Le bailleur tire profit de ce type de contrat par la valorisation de son patrimoine sans apport financier. Les constructions et améliorations réalisées par le preneur lui reviennent gratuitement à l’expiration du bail. Cette perspective incite les propriétaires fonciers à recourir au bail emphytéotique pour des terrains qu’ils ne souhaitent pas exploiter eux-mêmes mais dont ils veulent accroître la valeur à long terme.

Les inconvénients du bail emphytéotique tiennent principalement à l’engagement de longue durée qu’il représente. Le preneur doit assumer pendant toute la période contractuelle les charges fiscales et les obligations d’entretien, même si la rentabilité de son investissement se dégrade. L’absence de droit à indemnisation des constructions à la fin du bail peut dissuader certains preneurs potentiels. La résiliation anticipée reste difficile à obtenir, ce qui limite la flexibilité des parties face aux évolutions économiques.

FAQ

Qui paie la taxe foncière dans le cadre d’un bail emphytéotique ?

Le preneur du bail emphytéotique assume le paiement de la taxe foncière pendant toute la durée du contrat. Cette charge fiscale annuelle fait partie des obligations qui incombent à l’emphytéote, au même titre que les réparations et l’entretien du bien. Le bailleur se trouve exonéré de cette imposition tant que le bail produit ses effets.

Peut-on renouveler automatiquement un bail emphytéotique à son expiration ?

Le bail emphytéotique ne se renouvelle pas par tacite reconduction à son terme. Les parties doivent conclure un nouveau contrat si elles souhaitent prolonger leurs relations locatives. Cette absence de renouvellement automatique distingue fondamentalement le bail emphytéotique du bail commercial et impose au preneur d’anticiper la fin du contrat pour organiser la restitution du bien.

Comment s’effectue le calcul de la taxe de publicité foncière pour un bail emphytéotique ?

La taxe de publicité foncière se calcule sur le montant total des redevances cumulées sur toute la durée du bail emphytéotique. Le taux applicable s’élève à 0,70% de cette somme. Les parties peuvent opter pour l’assujettissement à la TVA lorsque le bail concourt à la production d’immeubles, ce qui permet alors de bénéficier d’une exonération de la taxe de publicité foncière.

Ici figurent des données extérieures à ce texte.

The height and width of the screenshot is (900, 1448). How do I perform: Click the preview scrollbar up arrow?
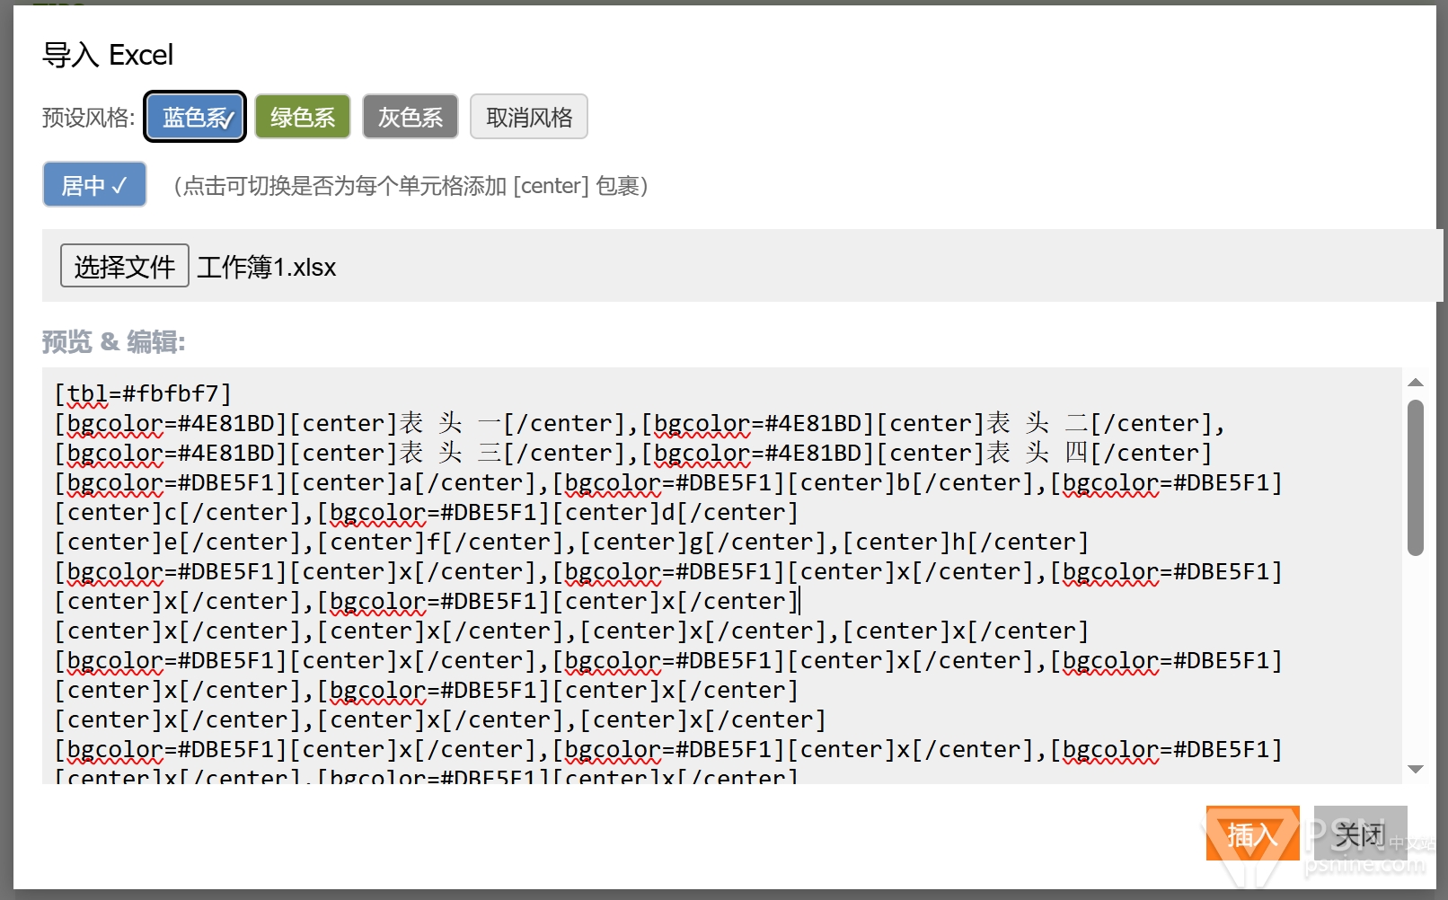coord(1416,383)
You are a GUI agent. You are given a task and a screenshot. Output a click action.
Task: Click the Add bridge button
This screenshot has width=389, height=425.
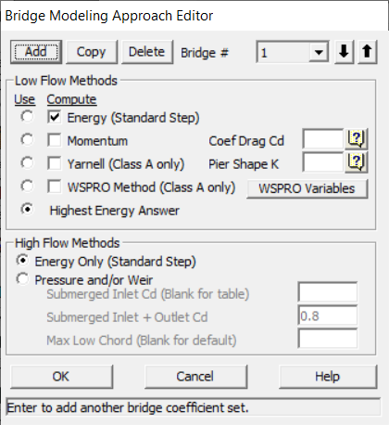(36, 52)
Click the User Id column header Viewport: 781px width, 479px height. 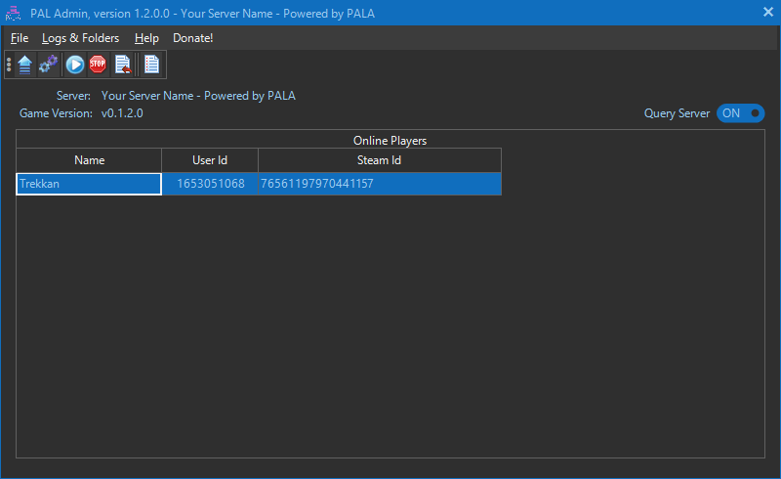pos(210,160)
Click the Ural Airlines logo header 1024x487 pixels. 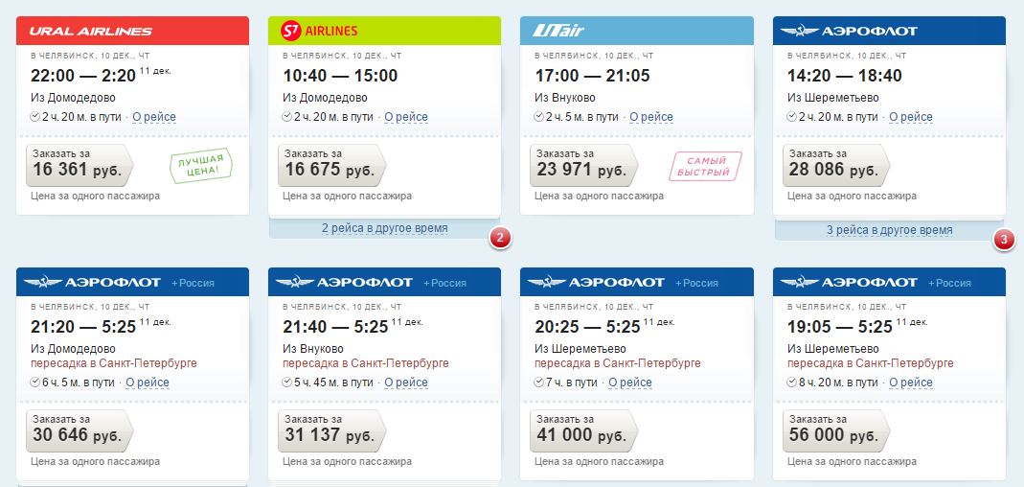point(132,31)
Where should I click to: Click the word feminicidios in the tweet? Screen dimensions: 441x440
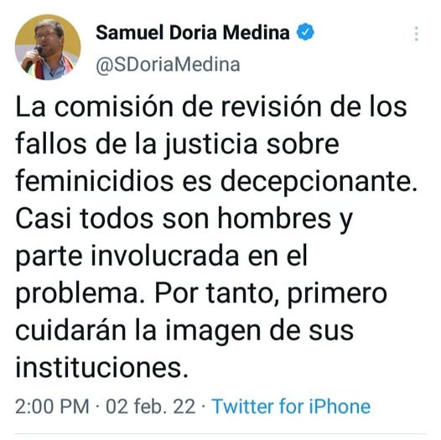click(94, 181)
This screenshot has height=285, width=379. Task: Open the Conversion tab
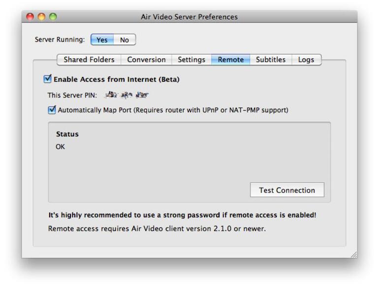[146, 60]
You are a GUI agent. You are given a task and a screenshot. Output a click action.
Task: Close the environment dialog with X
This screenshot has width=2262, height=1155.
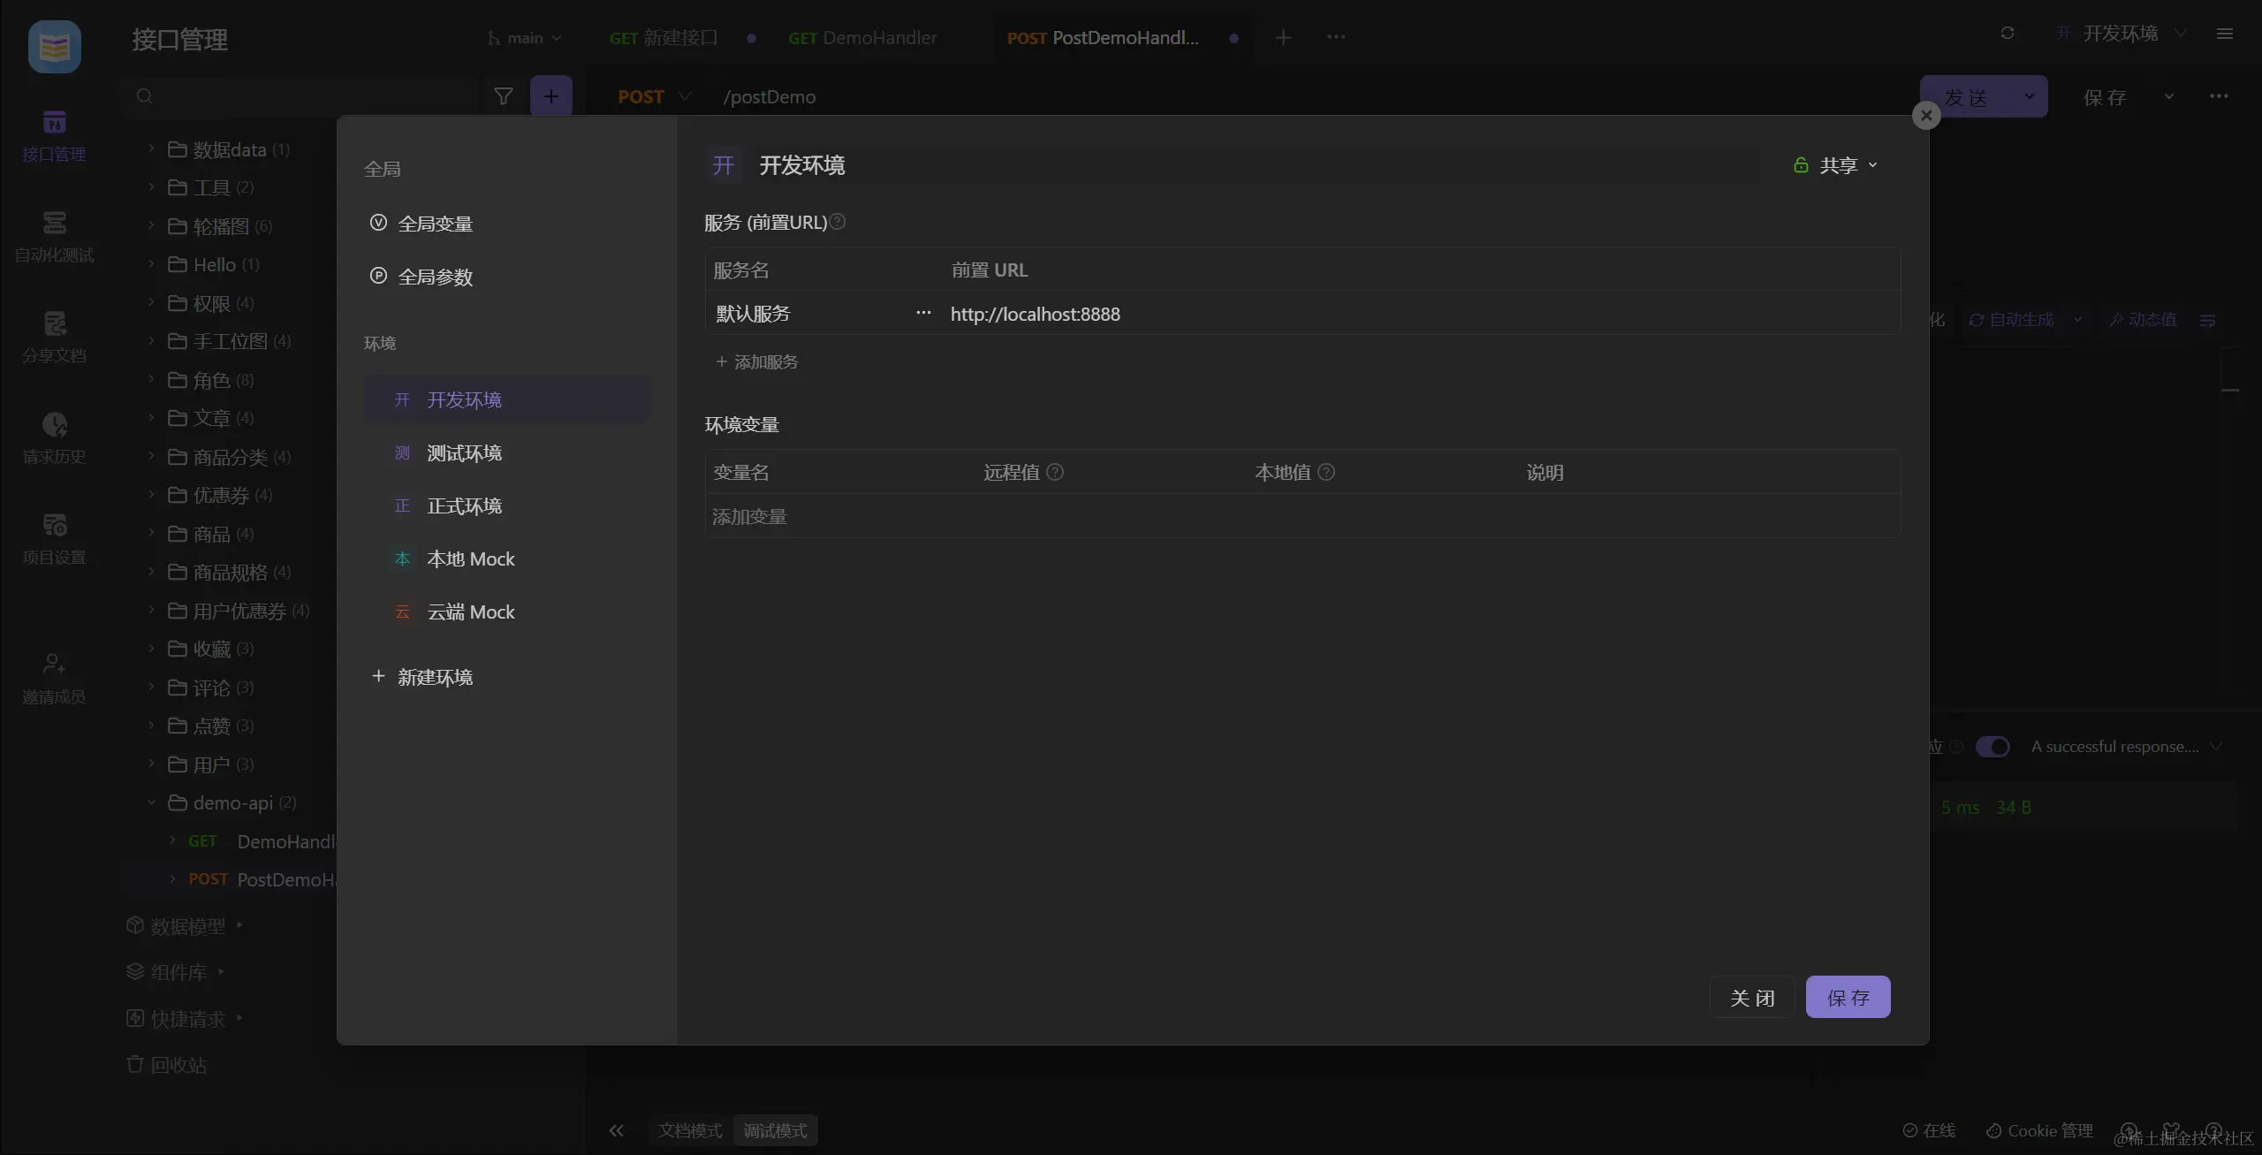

Le preneur d’un bail emphytéotique peut-il céder son droit sans l’accord du bailleur ?

Le droit de cession du bail emphytéotique ne peut être supprimé par une clause contractuelle. Le preneur conserve toujours la faculté de céder son droit, même si le contrat peut prévoir des conditions d’agrément du cessionnaire par le bailleur. La cession nécessite un acte notarié et sa publication au service de publicité foncière pour être opposable aux tiers et aux créanciers du bailleur.